Tang Rong, Liu Xiaomeng, Wang Wei, Hua Jie, Xu Jin, Liang Chen, Meng Qingcai, Liu Jiang, Zhang Bo, Yu Xianjun, Shi Si
Department of Pancreatic Surgery, Fudan University Shanghai Cancer Center, Shanghai, China.
Department of Oncology, Shanghai Medical College, Fudan University, Shanghai, China.
Front Oncol. 2021 Apr 12;11:643465. doi: 10.3389/fonc.2021.643465. eCollection 2021.

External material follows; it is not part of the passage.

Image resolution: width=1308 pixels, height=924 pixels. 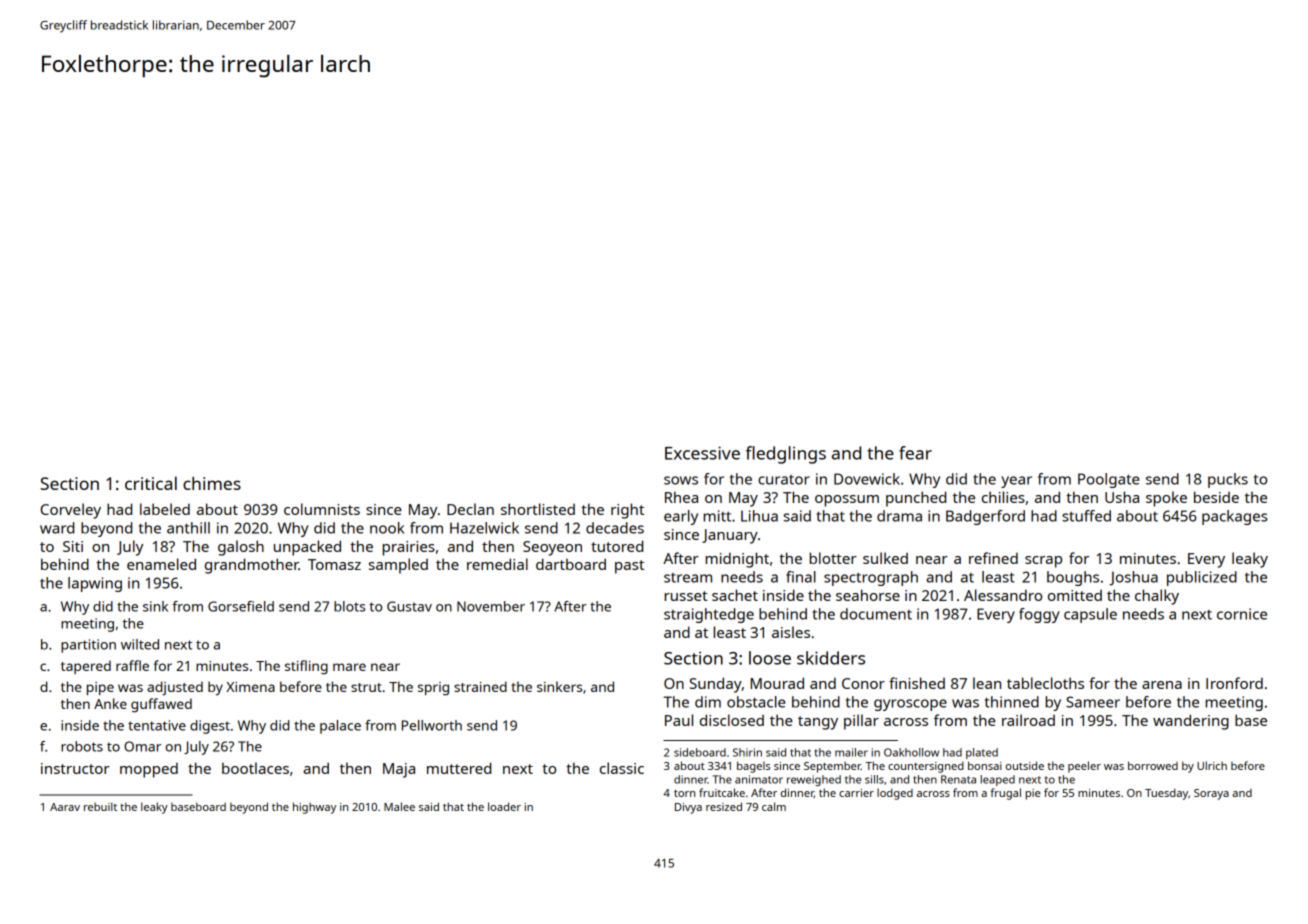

Cancer stem cells (CSCs) are widely thought to contribute to the dismal prognosis of pancreatic ductal adenocarcinoma (PDAC). CSCs share biological features with adult stem cells, such as longevity, self-renewal capacity, differentiation, drug resistance, and the requirement for a niche; these features play a decisive role in cancer progression. A prominent characteristic of PDAC is metabolic reprogramming, which provides sufficient nutrients to support rapid tumor cell growth. However, whether PDAC stemness is correlated with metabolic reprogramming remains unknown.
RNA sequencing data of PDAC, including read counts and fragments per kilobase of transcript per million mapped reads (FPKM), were collected from The Cancer Genome Atlas-Pancreatic Adenocarcinoma (TCGA-PAAD) database. Single-sample gene set enrichment analysis (GSEA) was used to calculate the relative activities of metabolic pathways in each PDAC sample. Quantitative real-time PCR was performed to validate the expression levels of genes of interest.
The overall survival (OS) of patients with high mRNA expression-based stemness index (mRNAsi) values was significantly worse than that of their counterparts with low mRNAsi values ( = 0.003). This survival disadvantage was independent of baseline clinical characteristics. Gene ontology (GO) analysis, Kyoto Encyclopedia of Genes and Genomes (KEGG) analysis and GSEA showed that the differentially expressed genes between patients with high and low mRNAsi values were mainly enriched in oncogenic and metabolic pathways. Weighted gene coexpression network analysis (WGCNA) revealed 8 independent gene modules that were significantly associated with mRNAsi and 12 metabolic pathways. Unsupervised clustering based on the key genes in each module identified two PDAC subgroups characterized by different mRNAsi values and metabolic activities. Univariate Cox regression analysis identified 14 genes beneficial to OS from 95 key genes selected from the eight independent gene modules from WGCNA. Among them, MAGEH1, MAP3K3, and PODN were downregulated in both pancreatic tissues and cell lines.
The present study showed that PDAC samples with high mRNAsi values exhibited aberrant activation of multiple metabolic pathways, and the patients from whom these samples were obtained had a poor prognosis. Future studies are expected to investigate the underlying mechanism based on the crosstalk between PDAC stemness and metabolic rewiring.
癌症干细胞(CSCs)被广泛认为是导致胰腺导管腺癌(PDAC)预后不良的原因。CSCs与成体干细胞具有共同的生物学特性,如寿命长、自我更新能力、分化、耐药性以及对特定微环境的需求;这些特性在癌症进展中起决定性作用。PDAC的一个突出特征是代谢重编程,它为肿瘤细胞的快速生长提供了充足的营养。然而,PDAC的干性是否与代谢重编程相关仍不清楚。
从癌症基因组图谱-胰腺腺癌(TCGA-PAAD)数据库收集PDAC的RNA测序数据,包括读数计数和每百万映射读数中每千碱基转录本的片段数(FPKM)。使用单样本基因集富集分析(GSEA)计算每个PDAC样本中代谢途径的相对活性。进行定量实时PCR以验证感兴趣基因的表达水平。
基于mRNA的干性指数(mRNAsi)值高的患者的总生存期(OS)明显差于mRNAsi值低的患者(P = 0.003)。这种生存劣势与基线临床特征无关。基因本体(GO)分析、京都基因与基因组百科全书(KEGG)分析和GSEA表明,mRNAsi值高和低的患者之间差异表达的基因主要富集在致癌和代谢途径中。加权基因共表达网络分析(WGCNA)揭示了8个与mRNAsi和12条代谢途径显著相关的独立基因模块。基于每个模块中的关键基因进行无监督聚类,确定了两个以不同mRNAsi值和代谢活性为特征的PDAC亚组。单变量Cox回归分析从WGCNA的八个独立基因模块中选择的95个关键基因中确定了14个对OS有益的基因。其中,MAGEH1、MAP3K3和PODN在胰腺组织和细胞系中均下调。
本研究表明,mRNAsi值高的PDAC样本表现出多种代谢途径的异常激活,且获取这些样本的患者预后较差。未来的研究有望基于PDAC干性与代谢重塑之间的相互作用来研究其潜在机制。